Effect of Serotonin₄ (5-HT₄) Receptor Agonists on Aldosterone Secretion in Idiopathic Hyperaldosteronism

Abstract

Serotonin (5-HT) stimulates aldosterone secretion in man through 5-HT₄ receptors positively coupled to adenylyl cyclase. In particular, it has been shown that oral administration of a single dose of the 5-HT₄ receptor agonist cisapride induces a significant increase in plasma aldosterone levels (PAL) in healthy volunteers. Idiopathic hyperaldosteronism (IH) is a rare disorder characterized by hypertension, hypokalemia and bilateral adrenal hypersecretion of aldosterone.
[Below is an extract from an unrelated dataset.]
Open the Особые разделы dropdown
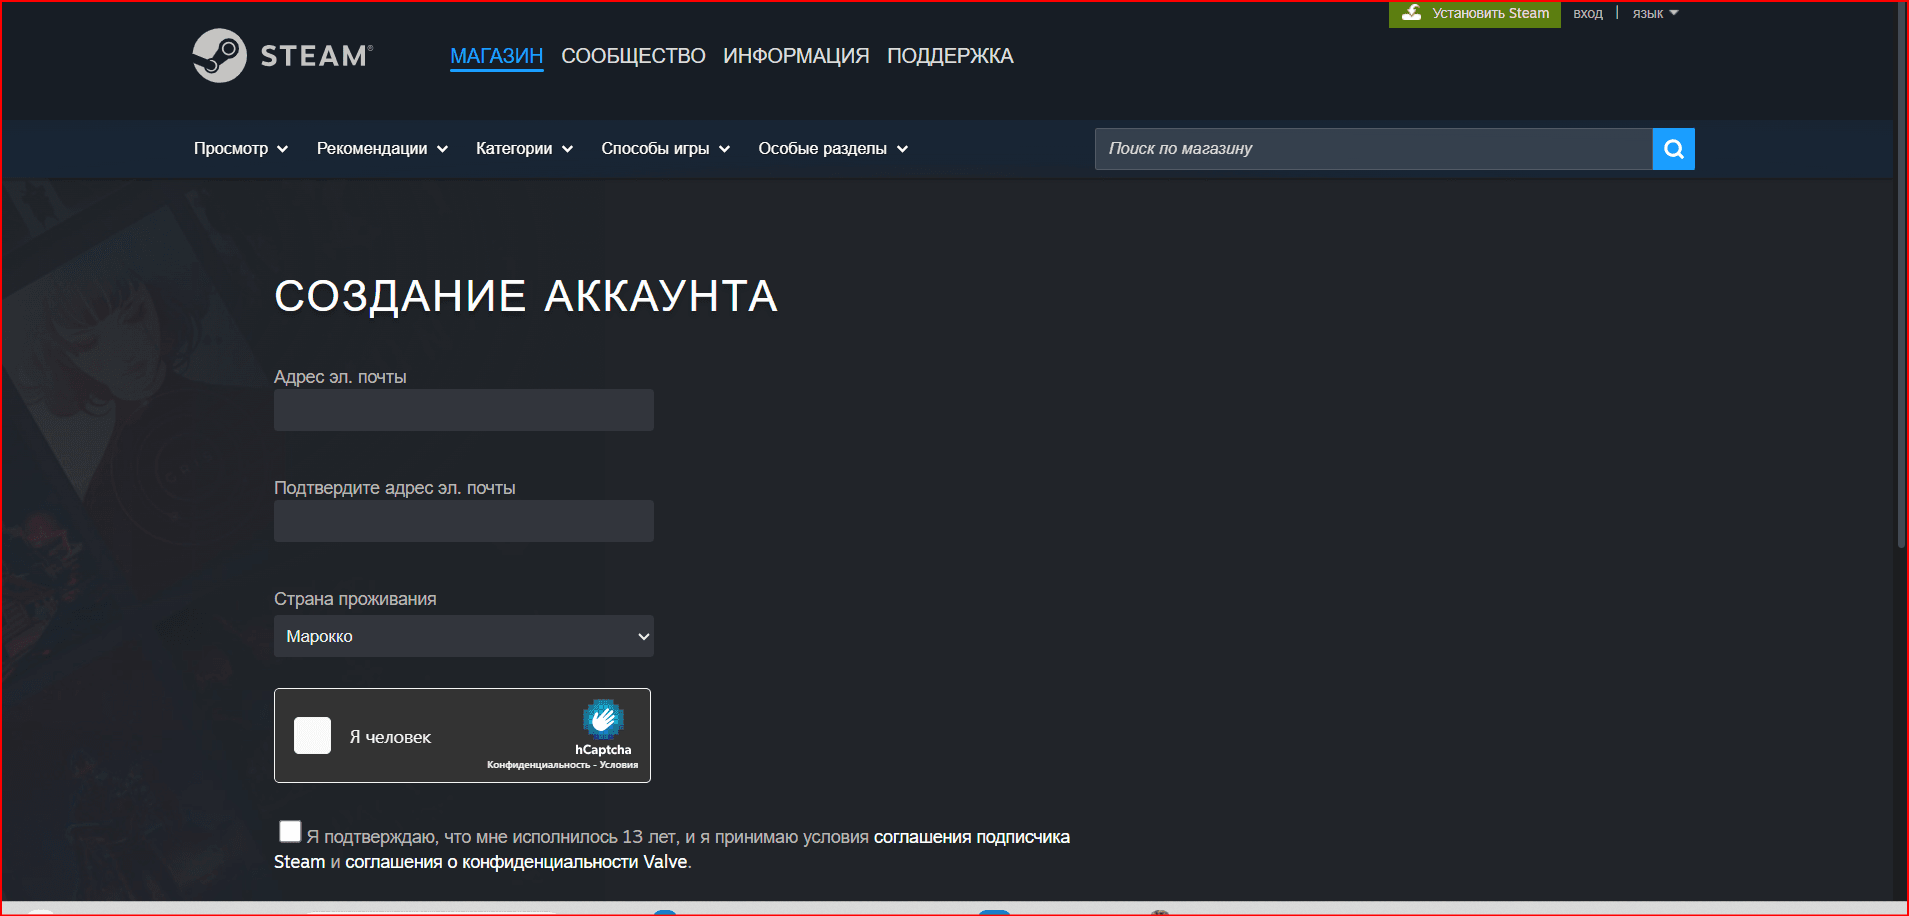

In patients with IH, administration of the 5-HT precursor 5-hydroxytryptophan (5-HTP) is followed by a significant increase in PAL. 5-HTP-induced aldosterone secretion has been attributed to the activation of central serotonergic pathways. The aim of the present study was to evaluate the effect of the oral administration of a single dose of cisapride (10 mg) on aldosterone secretion in 15 patients with IH, in a simple blind fashion versus placebo. Cisapride induced a significant increase in PAL but did not affect renin, cortisol and potassium levels. The present study demonstrates that 5-HT₄ receptor agonists are able to stimulate aldosterone secretion in patients with IH. These data also indicate that hyperplastic glomerulosa tissue, like normal glomerulosa cells, expresses a functional 5-HT₄ receptor. Therefore, 5-HT₄ receptor antagonists may represent a new approach in the treatment of primary hyperaldosteronism.